* Material for the task:
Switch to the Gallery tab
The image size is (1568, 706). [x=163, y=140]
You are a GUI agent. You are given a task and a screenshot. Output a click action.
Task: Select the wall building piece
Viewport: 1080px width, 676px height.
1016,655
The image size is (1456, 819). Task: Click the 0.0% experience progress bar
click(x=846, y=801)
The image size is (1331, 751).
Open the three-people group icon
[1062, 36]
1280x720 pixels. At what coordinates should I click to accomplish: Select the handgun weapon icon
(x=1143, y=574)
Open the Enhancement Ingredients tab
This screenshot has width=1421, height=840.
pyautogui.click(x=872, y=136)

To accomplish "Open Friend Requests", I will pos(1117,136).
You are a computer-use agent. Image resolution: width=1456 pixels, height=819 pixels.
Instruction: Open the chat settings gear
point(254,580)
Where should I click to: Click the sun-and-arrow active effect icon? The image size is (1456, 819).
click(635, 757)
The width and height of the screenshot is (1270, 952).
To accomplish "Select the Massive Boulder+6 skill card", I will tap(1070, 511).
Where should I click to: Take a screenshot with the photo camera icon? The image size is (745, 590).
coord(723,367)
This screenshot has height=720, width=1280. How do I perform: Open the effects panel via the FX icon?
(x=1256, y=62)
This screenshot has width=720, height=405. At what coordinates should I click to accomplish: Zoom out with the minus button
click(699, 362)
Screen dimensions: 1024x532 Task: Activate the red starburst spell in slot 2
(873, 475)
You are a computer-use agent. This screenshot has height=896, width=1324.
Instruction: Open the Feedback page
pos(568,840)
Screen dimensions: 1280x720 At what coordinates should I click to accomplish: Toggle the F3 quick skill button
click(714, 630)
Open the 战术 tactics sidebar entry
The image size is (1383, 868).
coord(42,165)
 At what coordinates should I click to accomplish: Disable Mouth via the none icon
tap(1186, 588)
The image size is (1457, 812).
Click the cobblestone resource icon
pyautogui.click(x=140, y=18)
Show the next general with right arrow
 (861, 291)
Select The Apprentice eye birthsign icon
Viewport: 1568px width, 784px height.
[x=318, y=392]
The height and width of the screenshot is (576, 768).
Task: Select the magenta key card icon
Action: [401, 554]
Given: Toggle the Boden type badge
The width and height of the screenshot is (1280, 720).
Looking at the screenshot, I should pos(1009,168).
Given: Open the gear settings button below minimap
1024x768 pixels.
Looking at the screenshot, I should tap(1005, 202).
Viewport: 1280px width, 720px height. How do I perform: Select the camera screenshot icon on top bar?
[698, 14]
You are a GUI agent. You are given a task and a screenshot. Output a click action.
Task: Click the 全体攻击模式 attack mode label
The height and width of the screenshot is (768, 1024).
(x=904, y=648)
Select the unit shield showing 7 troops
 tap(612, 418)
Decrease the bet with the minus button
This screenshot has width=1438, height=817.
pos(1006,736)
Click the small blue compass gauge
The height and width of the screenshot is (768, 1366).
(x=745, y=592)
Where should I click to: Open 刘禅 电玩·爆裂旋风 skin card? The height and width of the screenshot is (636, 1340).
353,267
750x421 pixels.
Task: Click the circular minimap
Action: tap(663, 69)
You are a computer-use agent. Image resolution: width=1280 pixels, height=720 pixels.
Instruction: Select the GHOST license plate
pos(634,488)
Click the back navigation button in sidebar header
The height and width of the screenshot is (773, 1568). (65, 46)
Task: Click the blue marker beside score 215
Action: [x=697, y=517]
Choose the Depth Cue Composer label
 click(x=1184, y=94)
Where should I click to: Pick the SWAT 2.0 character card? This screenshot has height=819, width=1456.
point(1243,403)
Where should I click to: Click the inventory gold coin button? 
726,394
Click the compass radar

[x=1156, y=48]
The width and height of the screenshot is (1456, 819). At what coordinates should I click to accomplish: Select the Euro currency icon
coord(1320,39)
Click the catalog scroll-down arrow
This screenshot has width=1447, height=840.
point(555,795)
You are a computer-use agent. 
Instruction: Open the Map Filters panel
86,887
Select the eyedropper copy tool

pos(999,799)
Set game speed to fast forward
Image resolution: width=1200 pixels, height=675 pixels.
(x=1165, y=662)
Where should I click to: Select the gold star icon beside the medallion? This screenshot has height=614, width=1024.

* Exercise objective:
Render all of the data above as a Markdown table with two columns, Row and Line. Give each non-blank line its own numbered row.

* Exercise output:
| Row | Line |
|---|---|
| 1 | Switch to the Gallery tab |
| 2 | The image size is (1568, 706). [x=163, y=140] |
| 3 | You are a GUI agent. You are given a task and a screenshot. Output a click action. |
| 4 | Task: Select the wall building piece |
| 5 | Viewport: 1080px width, 676px height. |
| 6 | 1016,655 |
| 7 | The image size is (1456, 819). Task: Click the 0.0% experience progress bar |
| 8 | click(x=846, y=801) |
| 9 | The image size is (1331, 751). |
| 10 | Open the three-people group icon |
| 11 | [1062, 36] |
| 12 | 1280x720 pixels. At what coordinates should I click to accomplish: Select the handgun weapon icon |
| 13 | (x=1143, y=574) |
| 14 | Open the Enhancement Ingredients tab |
| 15 | This screenshot has width=1421, height=840. |
| 16 | pyautogui.click(x=872, y=136) |
| 17 | To accomplish "Open Friend Requests", I will pos(1117,136). |
| 18 | You are a computer-use agent. Image resolution: width=1456 pixels, height=819 pixels. |
| 19 | Instruction: Open the chat settings gear |
| 20 | point(254,580) |
| 21 | Where should I click to: Click the sun-and-arrow active effect icon? The image size is (1456, 819). |
| 22 | click(635, 757) |
| 23 | The width and height of the screenshot is (1270, 952). |
| 24 | To accomplish "Select the Massive Boulder+6 skill card", I will tap(1070, 511). |
| 25 | Where should I click to: Take a screenshot with the photo camera icon? The image size is (745, 590). |
| 26 | coord(723,367) |
| 27 | This screenshot has height=720, width=1280. How do I perform: Open the effects panel via the FX icon? |
| 28 | (x=1256, y=62) |
| 29 | This screenshot has width=720, height=405. At what coordinates should I click to accomplish: Zoom out with the minus button |
| 30 | click(699, 362) |
| 31 | Screen dimensions: 1024x532 Task: Activate the red starburst spell in slot 2 |
| 32 | (873, 475) |
| 33 | You are a computer-use agent. This screenshot has height=896, width=1324. |
| 34 | Instruction: Open the Feedback page |
| 35 | pos(568,840) |
| 36 | Screen dimensions: 1280x720 At what coordinates should I click to accomplish: Toggle the F3 quick skill button |
| 37 | click(714, 630) |
| 38 | Open the 战术 tactics sidebar entry |
| 39 | The image size is (1383, 868). |
| 40 | coord(42,165) |
| 41 |  At what coordinates should I click to accomplish: Disable Mouth via the none icon |
| 42 | tap(1186, 588) |
| 43 | The image size is (1457, 812). |
| 44 | Click the cobblestone resource icon |
| 45 | pyautogui.click(x=140, y=18) |
| 46 | Show the next general with right arrow |
| 47 |  (861, 291) |
| 48 | Select The Apprentice eye birthsign icon |
| 49 | Viewport: 1568px width, 784px height. |
| 50 | [x=318, y=392] |
| 51 | The height and width of the screenshot is (576, 768). |
| 52 | Task: Select the magenta key card icon |
| 53 | Action: [401, 554] |
| 54 | Given: Toggle the Boden type badge |
| 55 | The width and height of the screenshot is (1280, 720). |
| 56 | Looking at the screenshot, I should pos(1009,168). |
| 57 | Given: Open the gear settings button below minimap |
| 58 | 1024x768 pixels. |
| 59 | Looking at the screenshot, I should tap(1005, 202). |
| 60 | Viewport: 1280px width, 720px height. How do I perform: Select the camera screenshot icon on top bar? |
| 61 | [698, 14] |
| 62 | You are a GUI agent. You are given a task and a screenshot. Output a click action. |
| 63 | Task: Click the 全体攻击模式 attack mode label |
| 64 | The height and width of the screenshot is (768, 1024). |
| 65 | (x=904, y=648) |
| 66 | Select the unit shield showing 7 troops |
| 67 |  tap(612, 418) |
| 68 | Decrease the bet with the minus button |
| 69 | This screenshot has width=1438, height=817. |
| 70 | pos(1006,736) |
| 71 | Click the small blue compass gauge |
| 72 | The height and width of the screenshot is (768, 1366). |
| 73 | (x=745, y=592) |
| 74 | Where should I click to: Open 刘禅 电玩·爆裂旋风 skin card? The height and width of the screenshot is (636, 1340). |
| 75 | 353,267 |
| 76 | 750x421 pixels. |
| 77 | Task: Click the circular minimap |
| 78 | Action: tap(663, 69) |
| 79 | You are a computer-use agent. Image resolution: width=1280 pixels, height=720 pixels. |
| 80 | Instruction: Select the GHOST license plate |
| 81 | pos(634,488) |
| 82 | Click the back navigation button in sidebar header |
| 83 | The height and width of the screenshot is (773, 1568). (65, 46) |
| 84 | Task: Click the blue marker beside score 215 |
| 85 | Action: [x=697, y=517] |
| 86 | Choose the Depth Cue Composer label |
| 87 |  click(x=1184, y=94) |
| 88 | Where should I click to: Pick the SWAT 2.0 character card? This screenshot has height=819, width=1456. |
| 89 | point(1243,403) |
| 90 | Where should I click to: Click the inventory gold coin button?  |
| 91 | 726,394 |
| 92 | Click the compass radar |
| 93 | [x=1156, y=48] |
| 94 | The width and height of the screenshot is (1456, 819). At what coordinates should I click to accomplish: Select the Euro currency icon |
| 95 | coord(1320,39) |
| 96 | Click the catalog scroll-down arrow |
| 97 | This screenshot has width=1447, height=840. |
| 98 | point(555,795) |
| 99 | You are a computer-use agent.  |
| 100 | Instruction: Open the Map Filters panel |
| 101 | 86,887 |
| 102 | Select the eyedropper copy tool |
| 103 | pos(999,799) |
| 104 | Set game speed to fast forward |
| 105 | Image resolution: width=1200 pixels, height=675 pixels. |
| 106 | (x=1165, y=662) |
| 107 | Where should I click to: Select the gold star icon beside the medallion? This screenshot has height=614, width=1024. |